I would like to combine friction shifting and a 7 speed freewheel with current Campy Chorus derailleurs. It seems to me that the way that friction shifting works would allow this combination, since all that happens is that tension on the cable adjusted manually to get the derailleur to move between chainrings, right?

Is there any feature of indexed operation that makes this unlikely?

3 Answers 3


Yeah, the only real problem is maintaining fine enough control of the motion, both in actively moving the lever, and in avoiding "creep" between shifts. In part it comes down to how much fine muscle control you have, and in part it has to do with the quality of the shifter and how it's mounted.
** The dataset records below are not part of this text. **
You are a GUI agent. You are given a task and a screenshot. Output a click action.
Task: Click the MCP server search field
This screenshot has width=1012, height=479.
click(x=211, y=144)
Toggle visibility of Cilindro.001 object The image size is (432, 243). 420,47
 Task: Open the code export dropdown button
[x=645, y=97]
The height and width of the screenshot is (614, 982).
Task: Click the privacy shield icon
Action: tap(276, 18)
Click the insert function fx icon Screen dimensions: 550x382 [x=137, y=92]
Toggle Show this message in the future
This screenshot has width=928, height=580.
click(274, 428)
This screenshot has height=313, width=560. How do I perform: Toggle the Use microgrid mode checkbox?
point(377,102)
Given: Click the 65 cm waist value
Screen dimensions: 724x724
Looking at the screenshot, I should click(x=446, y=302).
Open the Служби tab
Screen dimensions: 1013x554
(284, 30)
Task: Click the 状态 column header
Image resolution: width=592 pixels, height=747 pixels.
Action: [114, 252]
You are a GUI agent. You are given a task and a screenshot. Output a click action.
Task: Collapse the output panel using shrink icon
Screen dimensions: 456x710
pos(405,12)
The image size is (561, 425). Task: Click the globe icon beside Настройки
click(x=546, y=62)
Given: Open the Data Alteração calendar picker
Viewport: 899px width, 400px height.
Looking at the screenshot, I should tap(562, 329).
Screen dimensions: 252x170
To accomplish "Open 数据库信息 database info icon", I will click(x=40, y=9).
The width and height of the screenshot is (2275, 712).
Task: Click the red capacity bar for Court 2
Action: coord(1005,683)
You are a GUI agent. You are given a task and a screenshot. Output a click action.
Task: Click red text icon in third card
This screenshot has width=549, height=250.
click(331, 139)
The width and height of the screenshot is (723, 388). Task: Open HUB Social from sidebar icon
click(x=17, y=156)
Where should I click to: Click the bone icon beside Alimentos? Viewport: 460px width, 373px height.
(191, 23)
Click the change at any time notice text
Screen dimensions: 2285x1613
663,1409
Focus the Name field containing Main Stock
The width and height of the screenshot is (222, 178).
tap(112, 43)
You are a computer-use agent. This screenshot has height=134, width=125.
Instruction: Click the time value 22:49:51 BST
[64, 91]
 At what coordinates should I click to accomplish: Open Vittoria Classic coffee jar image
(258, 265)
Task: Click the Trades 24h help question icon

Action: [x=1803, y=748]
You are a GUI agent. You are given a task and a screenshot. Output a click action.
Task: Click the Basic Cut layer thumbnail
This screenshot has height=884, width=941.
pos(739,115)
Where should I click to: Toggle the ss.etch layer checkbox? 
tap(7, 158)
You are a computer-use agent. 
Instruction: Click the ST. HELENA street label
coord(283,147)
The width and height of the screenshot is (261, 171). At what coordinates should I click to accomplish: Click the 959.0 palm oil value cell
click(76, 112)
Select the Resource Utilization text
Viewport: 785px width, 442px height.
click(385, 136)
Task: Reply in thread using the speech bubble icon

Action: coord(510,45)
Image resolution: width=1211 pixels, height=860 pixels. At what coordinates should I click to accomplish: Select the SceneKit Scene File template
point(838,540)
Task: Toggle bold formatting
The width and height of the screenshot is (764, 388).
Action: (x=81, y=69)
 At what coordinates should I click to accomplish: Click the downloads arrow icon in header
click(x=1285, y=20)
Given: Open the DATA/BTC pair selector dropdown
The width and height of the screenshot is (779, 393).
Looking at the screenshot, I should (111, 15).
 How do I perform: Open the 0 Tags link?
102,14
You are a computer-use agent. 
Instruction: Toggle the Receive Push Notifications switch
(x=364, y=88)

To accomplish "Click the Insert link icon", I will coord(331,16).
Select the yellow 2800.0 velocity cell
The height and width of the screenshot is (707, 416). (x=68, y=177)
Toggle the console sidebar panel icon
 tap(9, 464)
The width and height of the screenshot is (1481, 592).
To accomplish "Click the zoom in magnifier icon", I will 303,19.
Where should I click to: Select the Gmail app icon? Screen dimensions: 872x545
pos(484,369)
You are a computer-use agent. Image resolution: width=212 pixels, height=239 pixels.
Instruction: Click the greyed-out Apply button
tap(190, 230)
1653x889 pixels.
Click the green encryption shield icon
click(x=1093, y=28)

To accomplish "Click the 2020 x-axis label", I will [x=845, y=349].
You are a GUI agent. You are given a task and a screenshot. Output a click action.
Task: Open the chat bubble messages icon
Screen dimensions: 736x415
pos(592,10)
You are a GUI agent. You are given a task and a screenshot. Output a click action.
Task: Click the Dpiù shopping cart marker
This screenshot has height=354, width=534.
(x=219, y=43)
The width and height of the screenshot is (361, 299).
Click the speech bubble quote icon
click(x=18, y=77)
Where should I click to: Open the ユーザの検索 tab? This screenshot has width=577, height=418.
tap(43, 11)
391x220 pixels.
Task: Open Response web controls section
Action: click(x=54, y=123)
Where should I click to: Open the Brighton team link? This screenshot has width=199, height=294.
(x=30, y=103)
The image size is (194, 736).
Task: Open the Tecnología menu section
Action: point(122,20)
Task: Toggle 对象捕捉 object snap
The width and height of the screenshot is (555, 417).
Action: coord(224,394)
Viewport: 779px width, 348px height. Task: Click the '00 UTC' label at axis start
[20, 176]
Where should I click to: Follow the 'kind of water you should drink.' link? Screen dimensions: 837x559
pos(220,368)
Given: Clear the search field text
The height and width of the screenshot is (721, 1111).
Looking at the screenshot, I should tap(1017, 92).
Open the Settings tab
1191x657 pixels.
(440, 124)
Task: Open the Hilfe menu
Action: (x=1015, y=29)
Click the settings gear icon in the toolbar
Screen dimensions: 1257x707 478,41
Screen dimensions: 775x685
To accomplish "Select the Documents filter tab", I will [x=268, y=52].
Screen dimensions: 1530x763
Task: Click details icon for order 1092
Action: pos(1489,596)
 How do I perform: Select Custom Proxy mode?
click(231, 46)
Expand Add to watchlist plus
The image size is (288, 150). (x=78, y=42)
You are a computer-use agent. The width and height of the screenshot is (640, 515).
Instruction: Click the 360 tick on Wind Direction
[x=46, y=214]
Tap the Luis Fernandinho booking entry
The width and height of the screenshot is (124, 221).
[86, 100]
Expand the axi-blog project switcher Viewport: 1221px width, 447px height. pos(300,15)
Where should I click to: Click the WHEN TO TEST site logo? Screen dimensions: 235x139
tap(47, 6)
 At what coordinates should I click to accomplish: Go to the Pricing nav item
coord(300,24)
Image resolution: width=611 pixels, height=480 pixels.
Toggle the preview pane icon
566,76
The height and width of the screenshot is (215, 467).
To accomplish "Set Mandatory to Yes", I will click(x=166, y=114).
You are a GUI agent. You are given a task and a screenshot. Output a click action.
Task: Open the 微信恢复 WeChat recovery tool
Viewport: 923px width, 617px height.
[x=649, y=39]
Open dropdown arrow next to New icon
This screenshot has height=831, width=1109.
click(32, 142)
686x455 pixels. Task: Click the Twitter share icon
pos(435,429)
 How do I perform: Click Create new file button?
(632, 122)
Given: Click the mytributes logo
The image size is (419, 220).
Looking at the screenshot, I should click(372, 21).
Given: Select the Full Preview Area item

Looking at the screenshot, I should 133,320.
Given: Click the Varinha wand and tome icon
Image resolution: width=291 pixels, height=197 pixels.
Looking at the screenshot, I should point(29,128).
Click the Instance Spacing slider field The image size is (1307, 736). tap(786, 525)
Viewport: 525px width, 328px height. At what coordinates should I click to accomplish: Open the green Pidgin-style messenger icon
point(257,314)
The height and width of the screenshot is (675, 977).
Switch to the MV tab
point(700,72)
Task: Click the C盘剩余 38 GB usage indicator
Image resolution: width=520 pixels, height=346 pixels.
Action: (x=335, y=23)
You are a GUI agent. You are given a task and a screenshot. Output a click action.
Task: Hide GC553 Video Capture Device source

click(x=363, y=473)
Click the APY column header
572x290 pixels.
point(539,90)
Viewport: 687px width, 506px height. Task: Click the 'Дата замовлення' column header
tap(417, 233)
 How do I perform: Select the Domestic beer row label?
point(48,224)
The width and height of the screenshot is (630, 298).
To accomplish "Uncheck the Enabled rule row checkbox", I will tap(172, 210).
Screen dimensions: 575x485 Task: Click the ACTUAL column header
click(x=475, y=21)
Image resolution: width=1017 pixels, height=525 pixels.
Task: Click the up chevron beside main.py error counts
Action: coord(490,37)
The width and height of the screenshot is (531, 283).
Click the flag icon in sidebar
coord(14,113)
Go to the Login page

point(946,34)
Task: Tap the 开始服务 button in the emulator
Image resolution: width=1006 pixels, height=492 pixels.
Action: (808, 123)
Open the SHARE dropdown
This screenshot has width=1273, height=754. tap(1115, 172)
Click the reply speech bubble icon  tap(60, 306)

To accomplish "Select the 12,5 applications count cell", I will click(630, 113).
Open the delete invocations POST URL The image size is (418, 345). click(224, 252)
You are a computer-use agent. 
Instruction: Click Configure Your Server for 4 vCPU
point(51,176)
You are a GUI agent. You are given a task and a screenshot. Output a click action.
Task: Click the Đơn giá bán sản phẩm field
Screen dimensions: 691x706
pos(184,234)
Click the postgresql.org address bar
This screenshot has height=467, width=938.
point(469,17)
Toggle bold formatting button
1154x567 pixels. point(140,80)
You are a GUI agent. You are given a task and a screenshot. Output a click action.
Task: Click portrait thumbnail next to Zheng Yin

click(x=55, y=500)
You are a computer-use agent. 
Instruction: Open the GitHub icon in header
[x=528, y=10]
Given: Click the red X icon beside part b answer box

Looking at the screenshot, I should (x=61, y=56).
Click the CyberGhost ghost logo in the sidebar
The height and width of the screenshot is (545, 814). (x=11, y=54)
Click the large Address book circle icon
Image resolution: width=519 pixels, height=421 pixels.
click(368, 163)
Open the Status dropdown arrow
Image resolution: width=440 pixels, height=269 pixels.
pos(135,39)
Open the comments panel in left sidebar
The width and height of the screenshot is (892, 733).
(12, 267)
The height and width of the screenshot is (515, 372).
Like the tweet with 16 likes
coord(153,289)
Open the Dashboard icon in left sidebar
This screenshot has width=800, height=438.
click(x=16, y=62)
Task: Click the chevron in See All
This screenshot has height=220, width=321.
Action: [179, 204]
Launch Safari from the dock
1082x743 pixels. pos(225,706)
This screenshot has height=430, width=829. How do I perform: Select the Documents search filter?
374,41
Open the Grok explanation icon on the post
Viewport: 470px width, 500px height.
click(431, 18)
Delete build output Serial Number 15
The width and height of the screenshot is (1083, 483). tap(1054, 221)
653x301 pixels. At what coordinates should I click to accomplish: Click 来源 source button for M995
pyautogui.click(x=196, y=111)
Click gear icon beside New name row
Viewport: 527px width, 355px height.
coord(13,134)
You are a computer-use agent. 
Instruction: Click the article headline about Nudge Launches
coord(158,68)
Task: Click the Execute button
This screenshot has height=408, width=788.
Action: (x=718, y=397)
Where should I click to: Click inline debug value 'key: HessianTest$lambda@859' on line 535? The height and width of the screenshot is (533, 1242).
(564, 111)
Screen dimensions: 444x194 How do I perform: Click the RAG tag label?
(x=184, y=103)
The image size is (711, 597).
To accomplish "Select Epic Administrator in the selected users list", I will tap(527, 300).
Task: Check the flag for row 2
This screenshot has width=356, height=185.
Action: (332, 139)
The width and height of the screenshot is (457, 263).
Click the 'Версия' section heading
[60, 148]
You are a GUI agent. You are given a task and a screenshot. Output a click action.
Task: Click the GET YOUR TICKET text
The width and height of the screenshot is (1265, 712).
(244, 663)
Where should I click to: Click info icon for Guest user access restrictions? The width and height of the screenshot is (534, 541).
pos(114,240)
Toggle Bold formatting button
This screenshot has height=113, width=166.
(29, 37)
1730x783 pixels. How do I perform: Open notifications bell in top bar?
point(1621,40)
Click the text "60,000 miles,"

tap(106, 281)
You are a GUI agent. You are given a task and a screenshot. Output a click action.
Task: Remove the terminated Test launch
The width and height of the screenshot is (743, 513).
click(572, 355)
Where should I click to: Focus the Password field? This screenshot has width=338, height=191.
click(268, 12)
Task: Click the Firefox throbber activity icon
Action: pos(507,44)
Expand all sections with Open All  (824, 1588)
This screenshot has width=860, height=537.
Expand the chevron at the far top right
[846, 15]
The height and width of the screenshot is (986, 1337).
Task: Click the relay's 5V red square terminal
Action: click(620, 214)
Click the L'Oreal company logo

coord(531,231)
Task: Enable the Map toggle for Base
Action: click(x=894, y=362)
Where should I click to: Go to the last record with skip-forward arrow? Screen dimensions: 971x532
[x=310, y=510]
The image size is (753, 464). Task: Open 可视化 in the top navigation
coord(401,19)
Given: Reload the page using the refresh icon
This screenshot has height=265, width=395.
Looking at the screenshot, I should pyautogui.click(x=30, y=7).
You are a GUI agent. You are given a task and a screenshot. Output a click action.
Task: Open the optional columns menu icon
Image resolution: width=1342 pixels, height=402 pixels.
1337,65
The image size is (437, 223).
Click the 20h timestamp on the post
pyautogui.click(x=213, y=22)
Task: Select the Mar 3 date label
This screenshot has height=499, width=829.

  • That's just a fact of friction shift - has nothing to do with the rest of the components being packaged with an index shift mechanism. (it's of course a good point - but more an answer to is his friction gear appropriate for him)
    – bmike
    Jul 18, 2011 at 17:11
  • 3
    But indexed shifting was, in part, invented to allow accurate control over the wider range of gears (with smaller cable motions between steps). With five speeds it's pretty easy to "index" without the detents. With eight or nine speeds you either need a very sensitive hand or a shift lever that rotates 270 degrees. Jul 18, 2011 at 17:30
  • Do elaborate on that in the original answer! The effective radius of the friction lever might be different than the indexed one. Well done!
    – bmike
    Jul 18, 2011 at 17:56

Assuming that the friction shifters have enough cable pull range to move the derailleur across the full range of gears, there is no problem with this whatsoever.

It is occasionally a problem if you try to run older shifters with new 9 and 10 speed cogsets, but there are not usually any ssues if you are looking at a 7 speed range.

Hope that helps.


All correct. The DRs don't care if the shifters are indexed or not. As long as the travel can be accommodated, no problem.